Jim McTague‘s latest “D.C. Current” column in Barron’s offers evidence that free-market enthusiasts are not necessarily blind to markets’ flaws. Yet McTague also highlights the problem of trusting government regulators to address market flaws cost-efficiently.

Unhappy Third Anniversary! Back on the afternoon of May 6, 2010, a 10-minute stock-market plunge known as the Flash Crash laid bare a host of scandalous secrets about our once-revered securities markets.

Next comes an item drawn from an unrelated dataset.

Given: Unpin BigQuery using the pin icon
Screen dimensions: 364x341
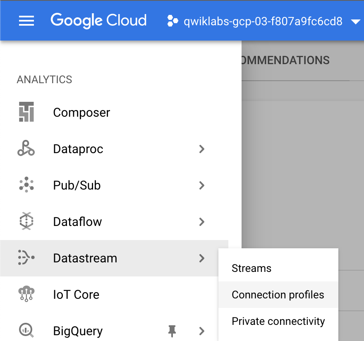Looking at the screenshot, I should point(172,331).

For one thing, the crash revealed that self-directed trading robots had transformed the markets from an efficient capital-allocation mechanism into a rigged casino, where retail investors are being scalped at the rate of one follicle at a time so that they do not notice and raise a Congress-stirring outcry. The event further demonstrated that the market had become overly complex to the point of being wildly unstable, inscrutable to the regulators, and consequently, easily exploitable by the crooks among those wielding the new whiz-bang trading technology. Three years later, I am depressed to report, we’re merely a teeny-weeny bit better off. Shoulder harnesses have been installed in the Corvair (those of you under the age of 50 should Google Ralph Nader and Unsafe at Any Speed).

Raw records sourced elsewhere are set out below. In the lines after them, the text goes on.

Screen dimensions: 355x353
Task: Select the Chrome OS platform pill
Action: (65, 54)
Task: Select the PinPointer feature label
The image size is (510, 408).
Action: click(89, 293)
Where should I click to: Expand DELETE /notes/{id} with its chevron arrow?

The Securities and Exchange Commission last year finally purchased technology that enables it to monitor trading in individual securities. The agency got it for the bargain price of $2.5 million from a robotic trader with a social conscience. Since January for the first time ever, SEC enforcers have been enabled to discern when a robot is manipulating trades and prices. Catching the crafty crooks behind those malicious machines is something else, however. Many years will pass and many billions of dollars will be expended by the SEC before it will have the capability to link a bent trade to an individual. So when you are purchasing goodies in the securities bazaar, it’s buyer beware squared.